• BRIEF
Rewrite the records from the line with "This screenshot has height=871, width=1456." up to and including the line with "has width=1494, height=848.", replacing "Identify" with "Find" and keeping everything else the same. Leave the pictures out of your answer.

• AVAILABLE DATA
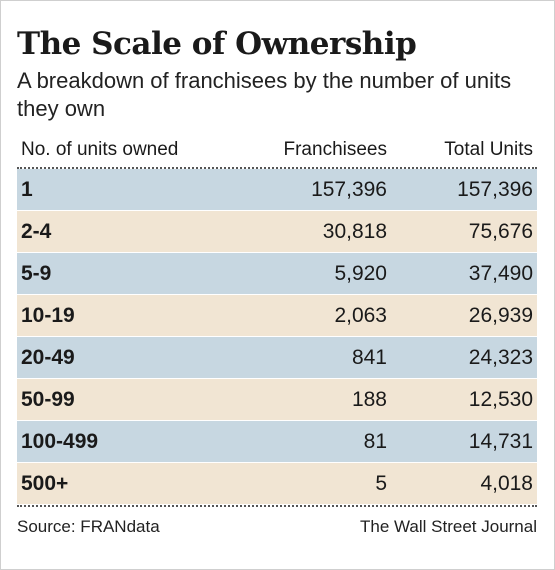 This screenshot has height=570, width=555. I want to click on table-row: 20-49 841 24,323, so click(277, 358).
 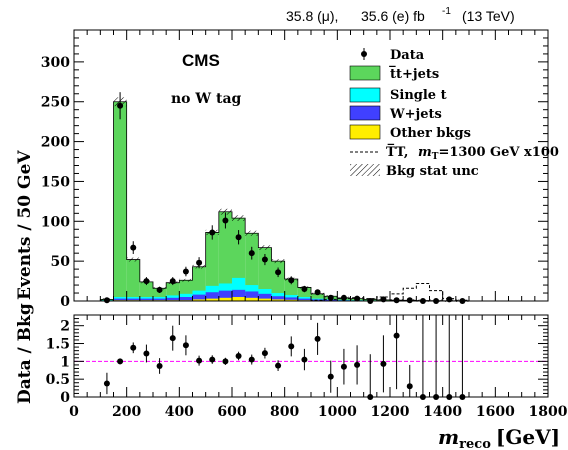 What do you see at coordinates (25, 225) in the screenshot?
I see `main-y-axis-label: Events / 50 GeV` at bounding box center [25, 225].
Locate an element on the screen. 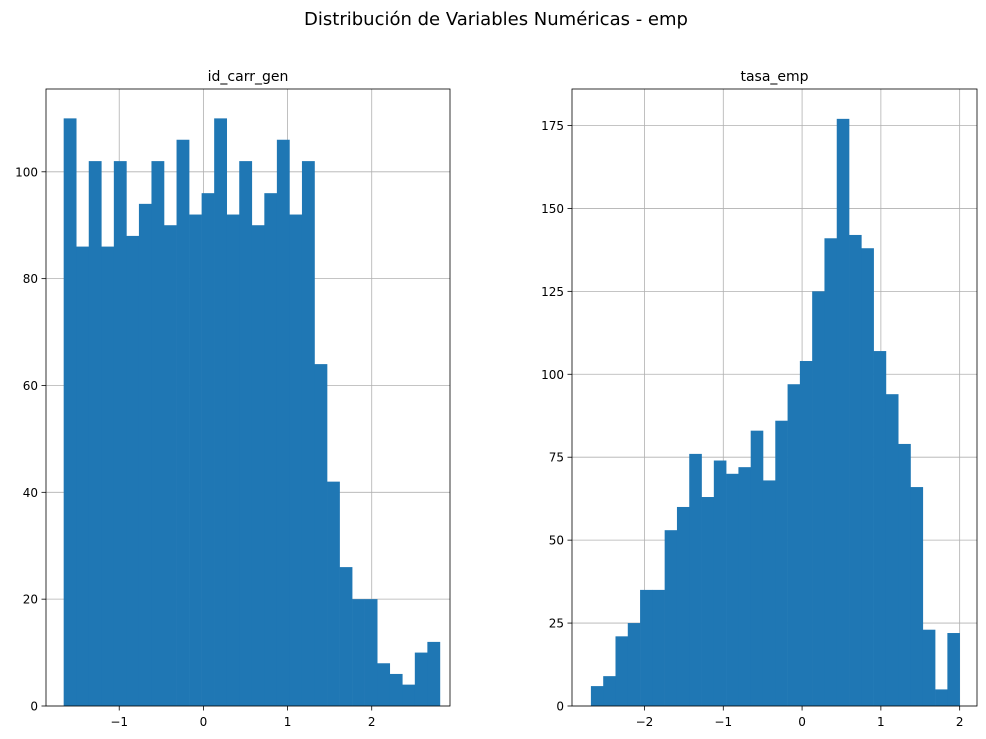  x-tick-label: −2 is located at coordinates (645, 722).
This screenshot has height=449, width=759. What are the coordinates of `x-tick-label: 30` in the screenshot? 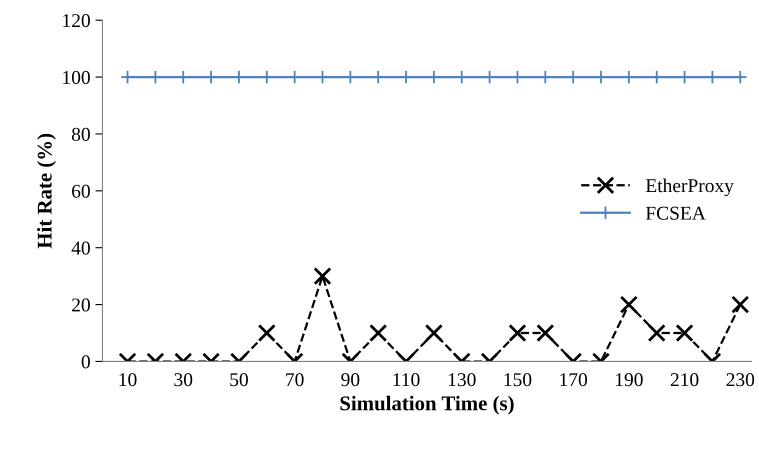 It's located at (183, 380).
==
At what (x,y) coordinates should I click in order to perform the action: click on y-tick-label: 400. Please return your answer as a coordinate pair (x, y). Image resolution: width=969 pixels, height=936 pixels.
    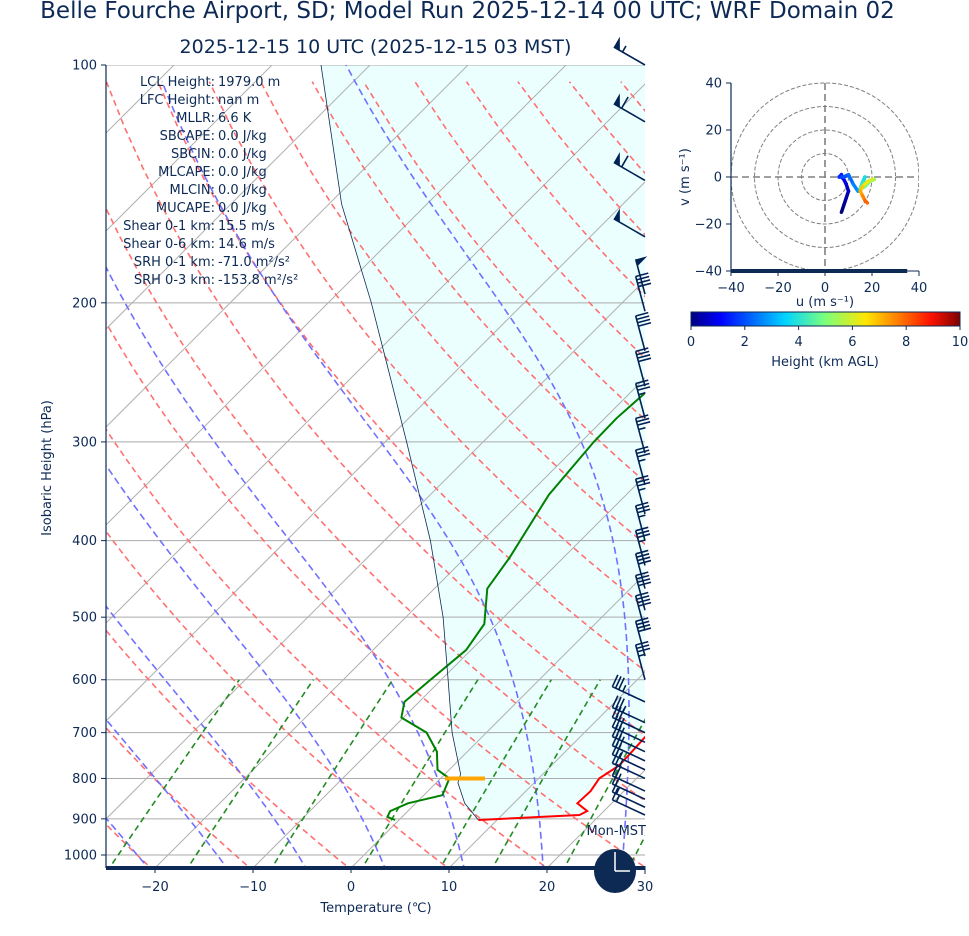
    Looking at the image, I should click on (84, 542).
---
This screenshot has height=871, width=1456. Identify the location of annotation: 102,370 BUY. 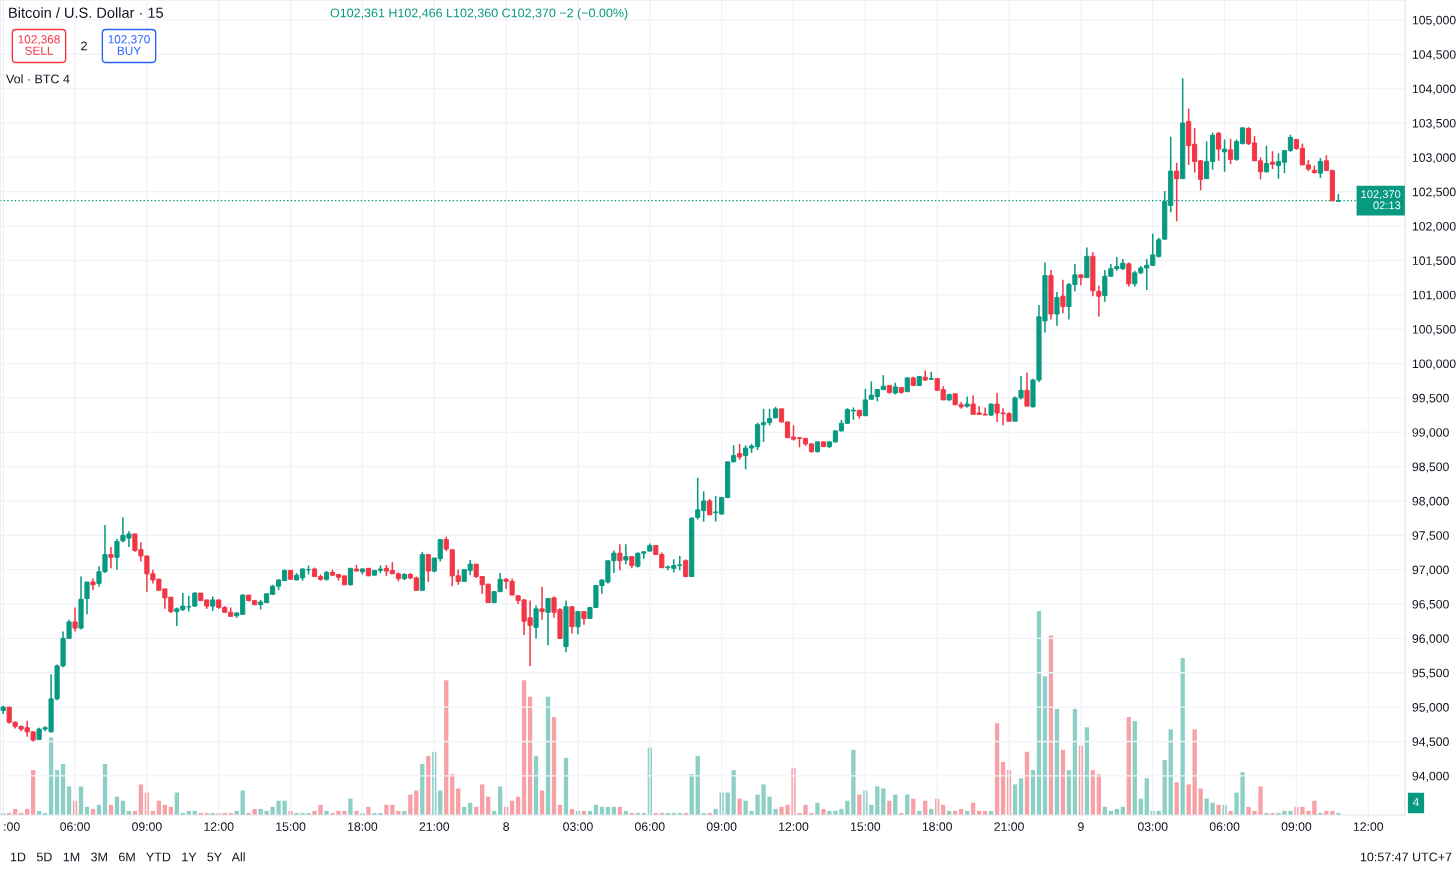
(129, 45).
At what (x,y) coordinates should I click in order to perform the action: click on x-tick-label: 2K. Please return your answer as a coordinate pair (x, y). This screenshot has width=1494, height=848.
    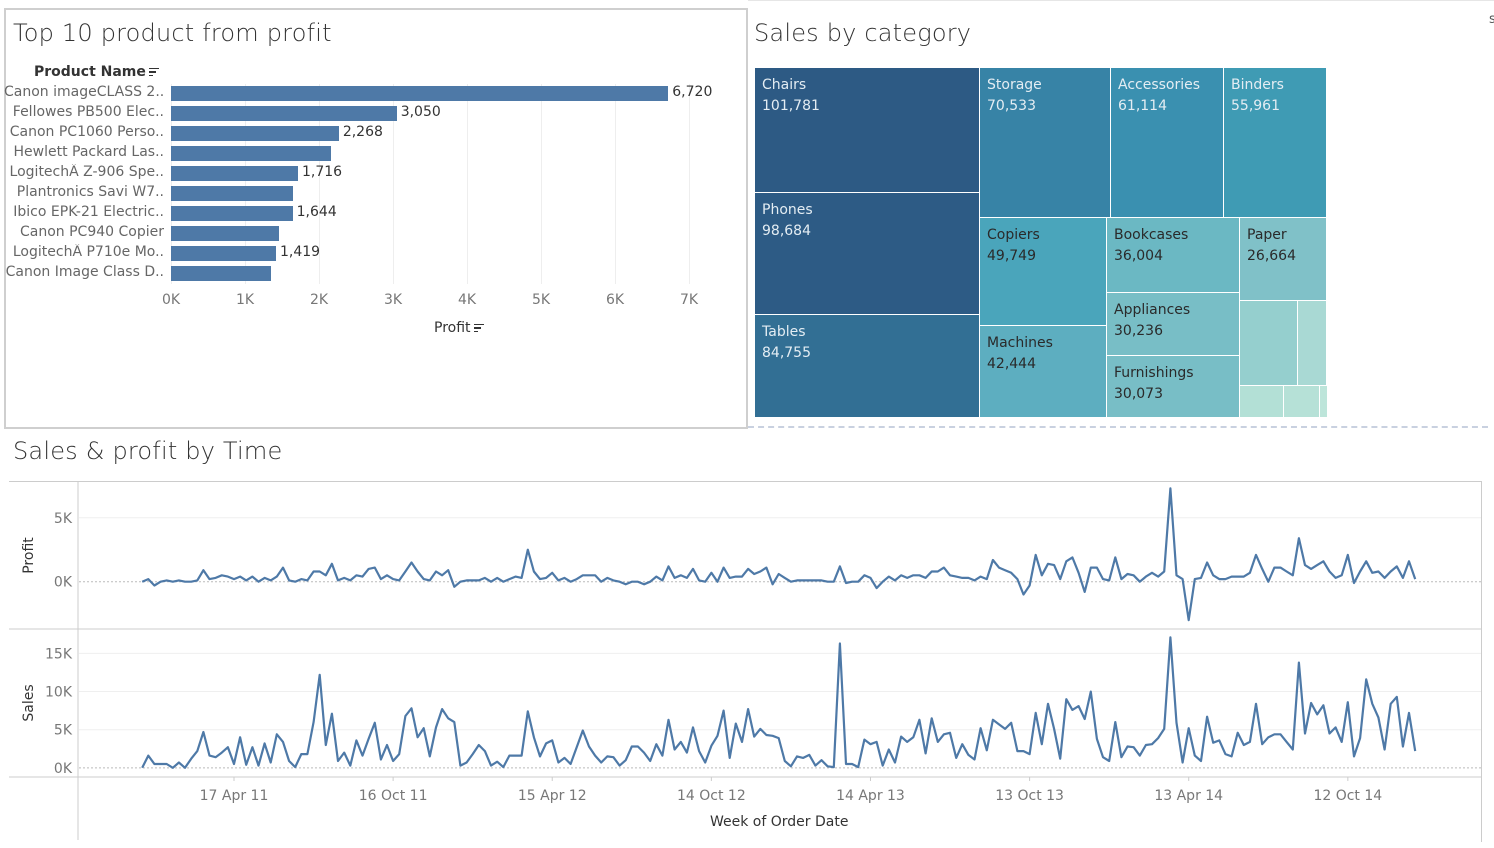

• RESPONSE
This screenshot has height=871, width=1456. Find the location of annotation: 102,370 BUY. 
(129, 45).
At what (x,y) coordinates should I click in order to perform the action: click on x-tick-label: 2K. Please return your answer as a coordinate pair (x, y). This screenshot has width=1494, height=848.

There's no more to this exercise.